O pedido segue um da organização Human Rights Watch (HRW), que destacou na segunda-feira (24.10) a descoberta de 53 cadáveres em Sirte – cidade natal de Mouammar Kadhafi e onde o ex-dirigente líbio foi encontrado e morto na semana passada.
A HRW suspeita que os corpos sejam de combatentes pró-Kadhafi. Eles teriam sido executados pelas forças rebeldes que iniciaram revolta contra o governo no início do ano e acabaram por derrubar o regime que dirigiu a Líbia por 42 anos. As forças revolucionárias, cujo Conselho Nacional de Transição (CNT) detém agora o poder na Líbia, controlavam a região desde o início de outubro.
A Deutsche Welle conversou com Reed Brody, da Human Rights Watch. Ele disse ser “imperativo que as autoridades de transição na Líbia adotem medidas eficazes para controlar os grupos armados que se consideram acima da lei”.
DW: O que a Human Rights Watch constatou em Sirte, cidade natal de Kadhafi e um dos últimos bastiões leais ao ex-dirigente líbio?
Reed Brody: A Human Rights Watch encontrou 53 corpos em estado de decomposição num hotel abandonado de Sirte. Vários tinham as mãos atadas e foram mortos a tiros – e nós sabemos que o hotel estava sob controle de quatro brigadas anti-Kadhafi, e também se sabe que pelo menos quatro dos mortos foram partidários de Kadhafi (um ex-oficial do governo, um militar e dois residentes de Sirte).
DW: Portanto, não existe nenhuma prova direta da implicação dessas brigadas – as chamadas Katiba –, mas são brigadas que estariam nas imediações deste hotel?
RB: Isso (sic). Na realidade, na entrada do hotel e também nos muros interiores e exteriores (sic), estava escrito o nome dessas brigadas. Não podemos confirmar, mas as evidências sugerem, pelo menos, que [os corpos encontrados] foram assassinados por essas brigadas.
DW: No comunicado lançado [na segunda-feira, 24.10], a HRW pede ao Conselho Nacional de Transição (CNT) para abrir imediatamente uma investigação sobre este caso?
RB: Porque este massacre faz parte de uma tendência de assassinatos, de outros abusos cometidos por grupos armados anti-Kadhafi, que se consideram acima da lei. Então, achamos imperativo que as autoridades da transição lidem com essa situação e deixem claro que não vão tolerar assassinatos ou violações das Convenções de Genebra [sobre o direito humanitário internacional].
DW: Se o CNT não levar o inquérito a cabo sobre esses crimes, a HRW conclui que a situação dos direitos humanos, por enquanto, vai ser complicada na Líbia?
RB: Se eles não fizerem uma investigação desses crimes, vê-se como um sinal de que aqueles que lutaram contra Kadhafi podem fazer o que quiserem, sem temor de processos, de investigações.
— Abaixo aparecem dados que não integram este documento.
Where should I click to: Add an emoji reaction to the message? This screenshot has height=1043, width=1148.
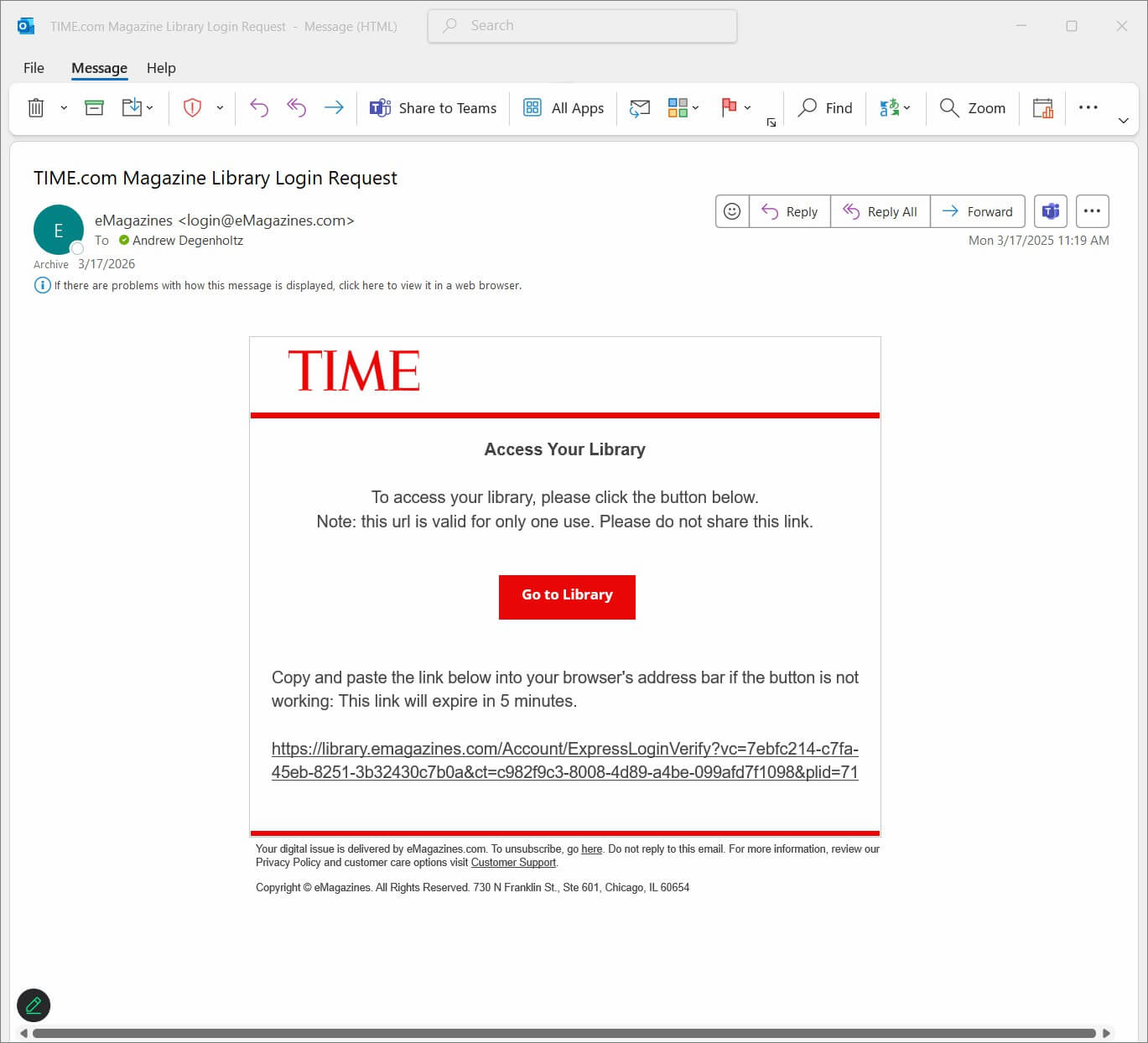point(732,211)
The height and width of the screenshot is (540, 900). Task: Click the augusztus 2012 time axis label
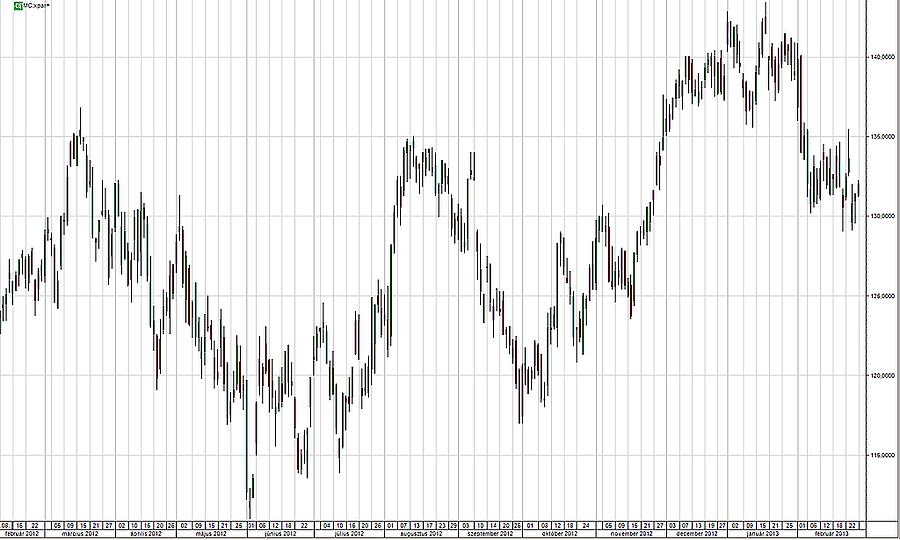coord(420,534)
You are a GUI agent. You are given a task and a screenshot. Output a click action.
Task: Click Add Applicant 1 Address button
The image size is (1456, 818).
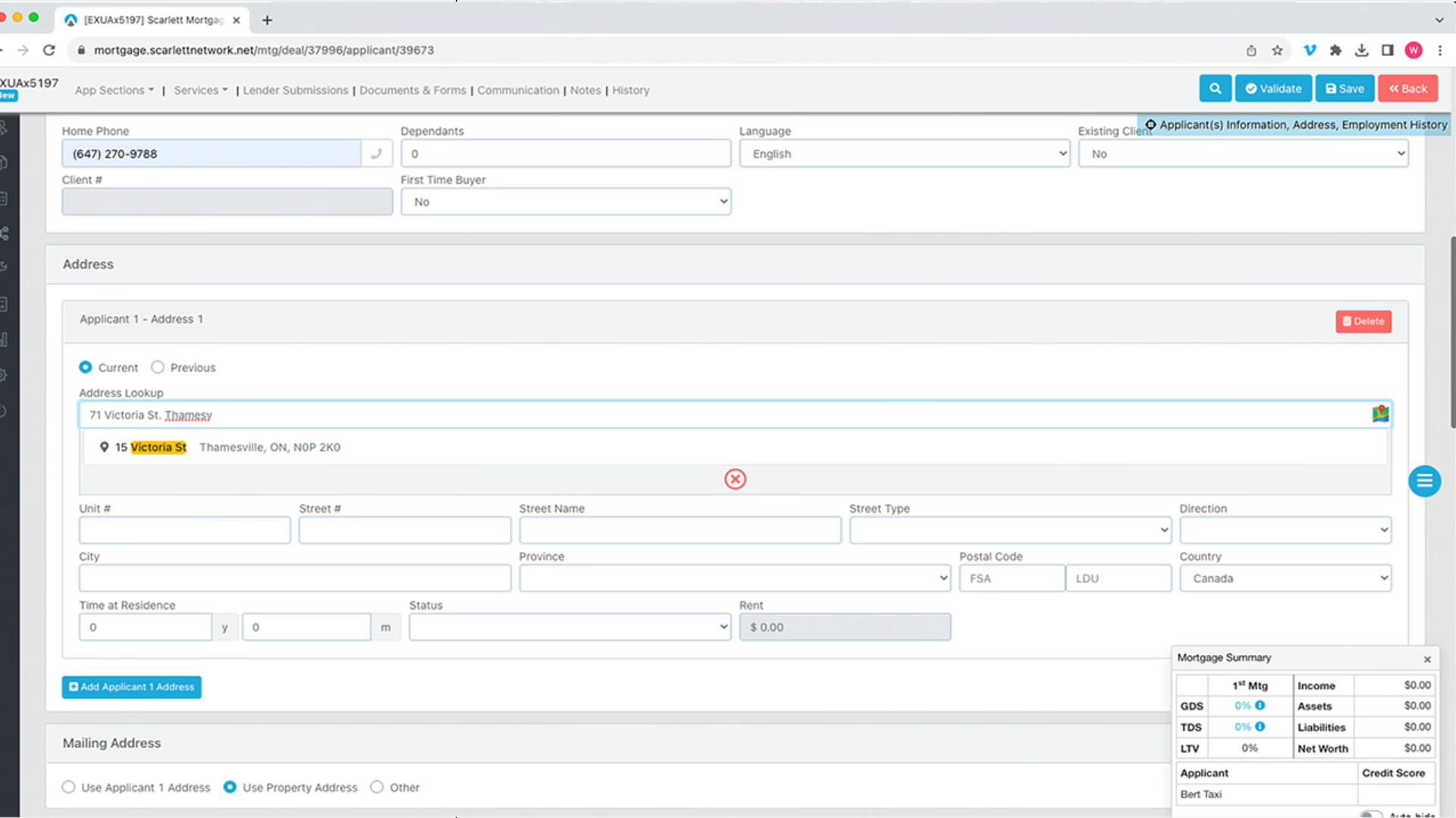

DW: Mas a HRW também exige do CNT um inquérito sobre as circunstâncias da morte de Mouammar Kadhafi [na passada quinta-feira (20.10)] e de seu filho [Mouatassim Kadhafi]. Já obtiveram alguma resposta?
RB: O governo falou que vai fazer [a investigação], mas vamos avaliar se há protocolos das Nações Unidas com os métodos que deveriam utilizar para a pesquisa, para a investigação de supostas execuções extra-judiciárias. Vamos ver que tipo de investigação vai ser.
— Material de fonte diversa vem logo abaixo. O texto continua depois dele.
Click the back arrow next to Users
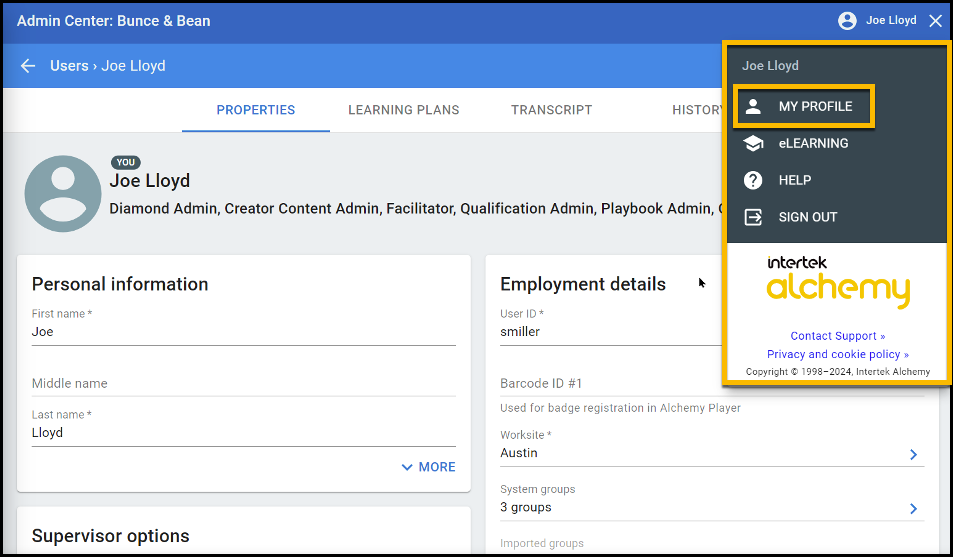This screenshot has height=557, width=953. (28, 66)
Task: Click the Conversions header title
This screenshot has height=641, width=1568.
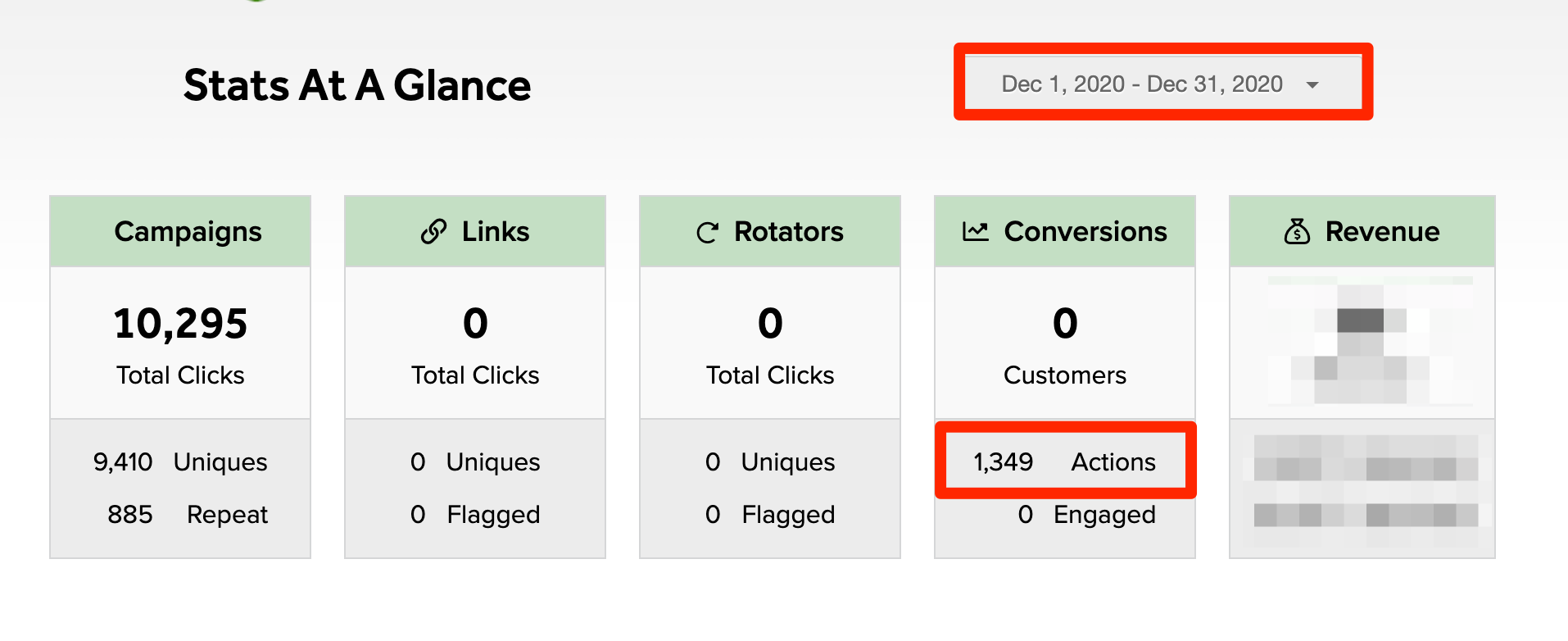Action: point(1085,232)
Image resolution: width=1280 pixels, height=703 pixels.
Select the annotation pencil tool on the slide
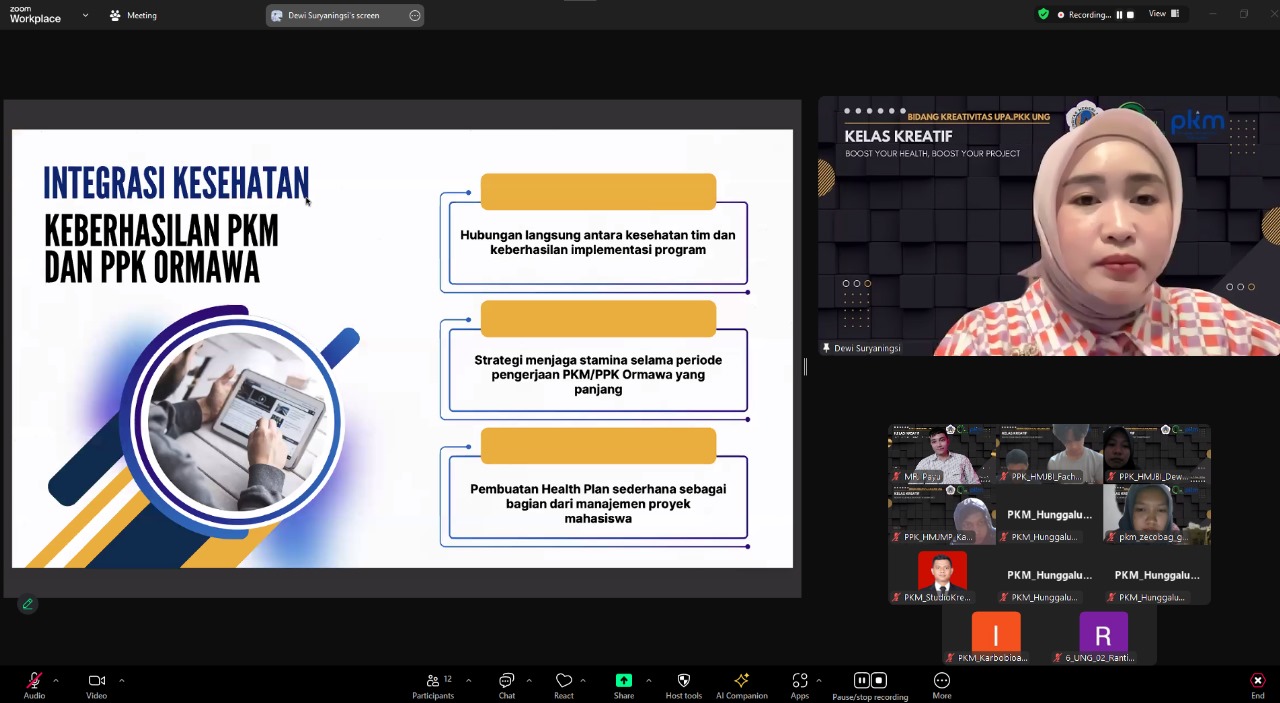[x=28, y=604]
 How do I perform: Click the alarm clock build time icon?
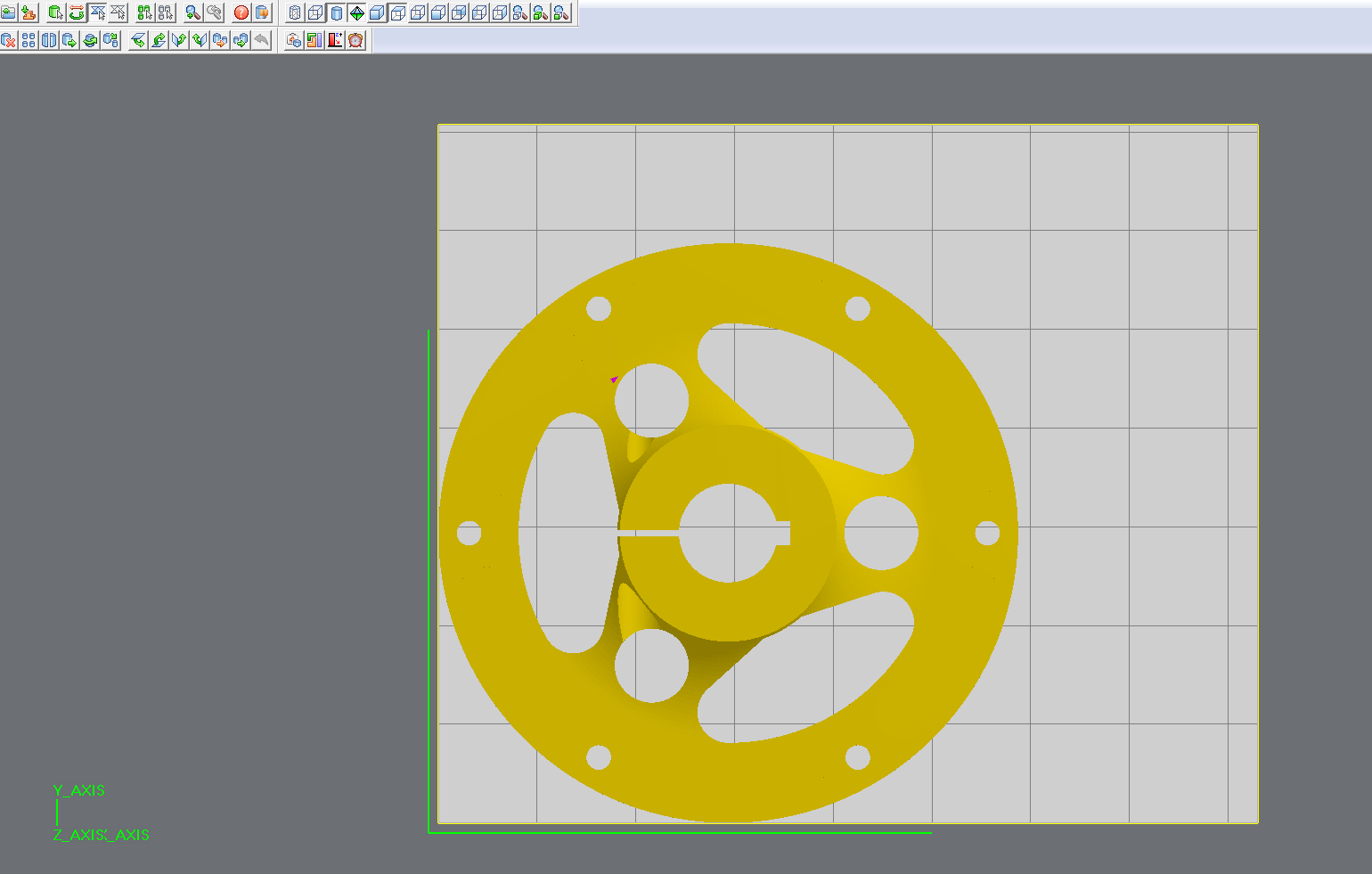356,40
DW: Concretamente, um tal inquérito é crucial para determinar se a “nova Líbia” será um Estado de direito?
RB: Estes [próximos] dias e semanas, justamente, vão dar o caminho dessa "nova Líbia" – se será um Estado de direito ou não. É claro que, depois de 42 anos de Kadhafi, o momento é de alegria e de muitas possibilidades para a Líbia. E, justamente nestes dias, a criação de uma Constituição que defenda os direitos, a possibilidade de liberdade de expressão, o fim da impunidade… a HRW está a acompanhar muito de perto esta situação.
DW: É imperativo que as autoridades da transição assumam realmente as medidas para controlar toda a situação da segurança na Líbia, não é?
RB: Claro – de momento, ainda há muitos bandos, muitas brigadas incontroladas. É muito importante o governo assentar seu domínio sobre esses grupos.